### PROMPT
In the records below, begin at the line that has "Where should I click to: Open" and stop after the line that has "You are a computer-use agent. The"; quote those lines verbatim and nothing more.

### RECORD EXCERPTS
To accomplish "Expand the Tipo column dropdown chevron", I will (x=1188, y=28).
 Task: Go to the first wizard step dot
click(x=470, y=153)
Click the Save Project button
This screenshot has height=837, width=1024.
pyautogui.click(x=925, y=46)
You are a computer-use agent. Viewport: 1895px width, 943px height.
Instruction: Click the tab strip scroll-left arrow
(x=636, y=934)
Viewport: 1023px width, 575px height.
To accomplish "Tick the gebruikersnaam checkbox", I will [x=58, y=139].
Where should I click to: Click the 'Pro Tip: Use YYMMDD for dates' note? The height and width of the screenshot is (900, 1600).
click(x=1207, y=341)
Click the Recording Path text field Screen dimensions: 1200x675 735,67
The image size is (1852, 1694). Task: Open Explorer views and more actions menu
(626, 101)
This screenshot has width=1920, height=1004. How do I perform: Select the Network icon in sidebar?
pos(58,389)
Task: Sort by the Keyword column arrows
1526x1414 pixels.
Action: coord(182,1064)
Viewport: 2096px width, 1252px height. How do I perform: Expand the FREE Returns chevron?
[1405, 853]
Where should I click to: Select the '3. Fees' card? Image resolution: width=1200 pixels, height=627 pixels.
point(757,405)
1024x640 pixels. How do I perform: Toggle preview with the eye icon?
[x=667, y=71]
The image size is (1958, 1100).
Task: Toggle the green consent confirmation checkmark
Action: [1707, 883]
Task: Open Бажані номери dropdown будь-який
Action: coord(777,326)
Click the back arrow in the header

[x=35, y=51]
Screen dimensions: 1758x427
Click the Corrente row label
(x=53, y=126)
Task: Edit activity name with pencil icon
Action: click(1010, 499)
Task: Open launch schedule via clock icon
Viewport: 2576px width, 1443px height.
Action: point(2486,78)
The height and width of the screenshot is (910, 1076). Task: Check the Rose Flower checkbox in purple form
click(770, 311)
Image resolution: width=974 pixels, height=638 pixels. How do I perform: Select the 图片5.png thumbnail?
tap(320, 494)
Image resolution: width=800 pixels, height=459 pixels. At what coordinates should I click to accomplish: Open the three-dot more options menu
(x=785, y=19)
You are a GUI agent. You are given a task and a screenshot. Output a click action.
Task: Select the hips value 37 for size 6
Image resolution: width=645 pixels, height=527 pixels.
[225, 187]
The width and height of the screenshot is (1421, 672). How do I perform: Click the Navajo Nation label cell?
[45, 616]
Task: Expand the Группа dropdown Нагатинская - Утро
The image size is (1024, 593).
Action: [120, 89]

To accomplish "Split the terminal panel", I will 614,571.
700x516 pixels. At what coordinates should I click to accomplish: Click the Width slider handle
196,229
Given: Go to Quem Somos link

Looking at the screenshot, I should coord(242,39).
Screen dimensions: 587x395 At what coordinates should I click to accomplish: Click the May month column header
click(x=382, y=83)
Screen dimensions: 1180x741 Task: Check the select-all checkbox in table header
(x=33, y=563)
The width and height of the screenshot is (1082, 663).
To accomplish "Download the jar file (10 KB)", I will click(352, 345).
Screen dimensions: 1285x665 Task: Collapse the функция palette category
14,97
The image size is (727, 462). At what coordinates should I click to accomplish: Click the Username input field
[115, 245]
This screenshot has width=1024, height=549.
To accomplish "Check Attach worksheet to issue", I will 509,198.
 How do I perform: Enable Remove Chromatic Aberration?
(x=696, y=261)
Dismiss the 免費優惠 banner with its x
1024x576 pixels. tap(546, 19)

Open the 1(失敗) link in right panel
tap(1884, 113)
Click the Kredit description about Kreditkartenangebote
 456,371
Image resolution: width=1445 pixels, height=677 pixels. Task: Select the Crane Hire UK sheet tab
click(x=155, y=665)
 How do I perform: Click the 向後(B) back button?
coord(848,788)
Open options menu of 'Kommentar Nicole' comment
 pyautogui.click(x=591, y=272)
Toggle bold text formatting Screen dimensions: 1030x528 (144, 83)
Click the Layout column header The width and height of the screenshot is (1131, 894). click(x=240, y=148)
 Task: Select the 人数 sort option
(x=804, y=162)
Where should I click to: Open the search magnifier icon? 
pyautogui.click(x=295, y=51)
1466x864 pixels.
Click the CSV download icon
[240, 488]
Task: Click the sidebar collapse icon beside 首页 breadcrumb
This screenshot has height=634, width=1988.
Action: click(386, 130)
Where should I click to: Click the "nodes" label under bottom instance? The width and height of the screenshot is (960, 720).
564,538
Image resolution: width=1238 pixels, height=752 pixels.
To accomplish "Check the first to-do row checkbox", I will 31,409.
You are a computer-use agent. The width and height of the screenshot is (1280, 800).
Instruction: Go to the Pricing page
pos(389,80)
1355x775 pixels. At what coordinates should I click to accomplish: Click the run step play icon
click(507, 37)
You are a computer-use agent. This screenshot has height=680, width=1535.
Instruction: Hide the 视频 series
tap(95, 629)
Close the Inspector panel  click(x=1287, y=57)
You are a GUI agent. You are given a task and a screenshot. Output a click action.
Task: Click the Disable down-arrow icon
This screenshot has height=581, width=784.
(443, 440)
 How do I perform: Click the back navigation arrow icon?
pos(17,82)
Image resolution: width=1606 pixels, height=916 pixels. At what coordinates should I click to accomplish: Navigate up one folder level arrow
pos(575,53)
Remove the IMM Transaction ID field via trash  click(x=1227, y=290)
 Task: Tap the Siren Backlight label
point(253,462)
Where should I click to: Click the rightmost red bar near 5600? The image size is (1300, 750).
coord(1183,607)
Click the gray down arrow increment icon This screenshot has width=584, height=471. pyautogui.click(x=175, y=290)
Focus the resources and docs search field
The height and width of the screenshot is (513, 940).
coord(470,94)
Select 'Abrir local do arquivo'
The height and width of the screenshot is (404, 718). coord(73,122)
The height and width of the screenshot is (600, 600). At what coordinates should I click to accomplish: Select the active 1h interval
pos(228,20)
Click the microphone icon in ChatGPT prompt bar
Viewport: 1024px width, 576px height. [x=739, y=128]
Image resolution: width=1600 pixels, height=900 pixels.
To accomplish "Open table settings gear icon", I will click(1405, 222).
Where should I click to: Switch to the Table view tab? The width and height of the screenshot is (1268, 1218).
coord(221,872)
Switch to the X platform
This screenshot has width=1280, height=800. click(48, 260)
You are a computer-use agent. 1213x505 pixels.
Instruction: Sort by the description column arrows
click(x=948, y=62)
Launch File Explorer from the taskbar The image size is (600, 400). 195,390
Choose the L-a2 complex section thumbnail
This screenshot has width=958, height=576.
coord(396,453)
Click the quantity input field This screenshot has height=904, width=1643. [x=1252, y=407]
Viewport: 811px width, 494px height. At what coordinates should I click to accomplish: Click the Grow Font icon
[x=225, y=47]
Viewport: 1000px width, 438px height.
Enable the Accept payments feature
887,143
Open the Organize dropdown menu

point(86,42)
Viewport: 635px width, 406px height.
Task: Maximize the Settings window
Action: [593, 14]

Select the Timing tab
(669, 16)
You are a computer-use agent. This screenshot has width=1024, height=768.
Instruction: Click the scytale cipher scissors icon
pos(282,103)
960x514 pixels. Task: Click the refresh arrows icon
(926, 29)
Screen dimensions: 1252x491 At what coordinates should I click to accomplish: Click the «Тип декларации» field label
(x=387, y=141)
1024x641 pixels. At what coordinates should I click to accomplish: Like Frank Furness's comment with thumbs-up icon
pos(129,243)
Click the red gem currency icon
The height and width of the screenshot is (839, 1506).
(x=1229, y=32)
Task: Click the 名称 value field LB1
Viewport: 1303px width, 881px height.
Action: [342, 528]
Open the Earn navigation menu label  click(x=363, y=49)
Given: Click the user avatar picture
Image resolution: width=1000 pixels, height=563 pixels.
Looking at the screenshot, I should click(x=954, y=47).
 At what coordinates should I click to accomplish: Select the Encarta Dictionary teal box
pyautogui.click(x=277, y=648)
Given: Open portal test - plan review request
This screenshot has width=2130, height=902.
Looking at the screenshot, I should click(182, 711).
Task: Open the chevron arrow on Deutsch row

### COMPLETED TASK
Where should I click to: Open the search magnifier icon? 
pyautogui.click(x=295, y=51)
1466x864 pixels.
Click the CSV download icon
[240, 488]
Task: Click the sidebar collapse icon beside 首页 breadcrumb
This screenshot has height=634, width=1988.
Action: click(386, 130)
Where should I click to: Click the "nodes" label under bottom instance? The width and height of the screenshot is (960, 720).
564,538
Image resolution: width=1238 pixels, height=752 pixels.
To accomplish "Check the first to-do row checkbox", I will 31,409.
You are a computer-use agent. The width and height of the screenshot is (1280, 800).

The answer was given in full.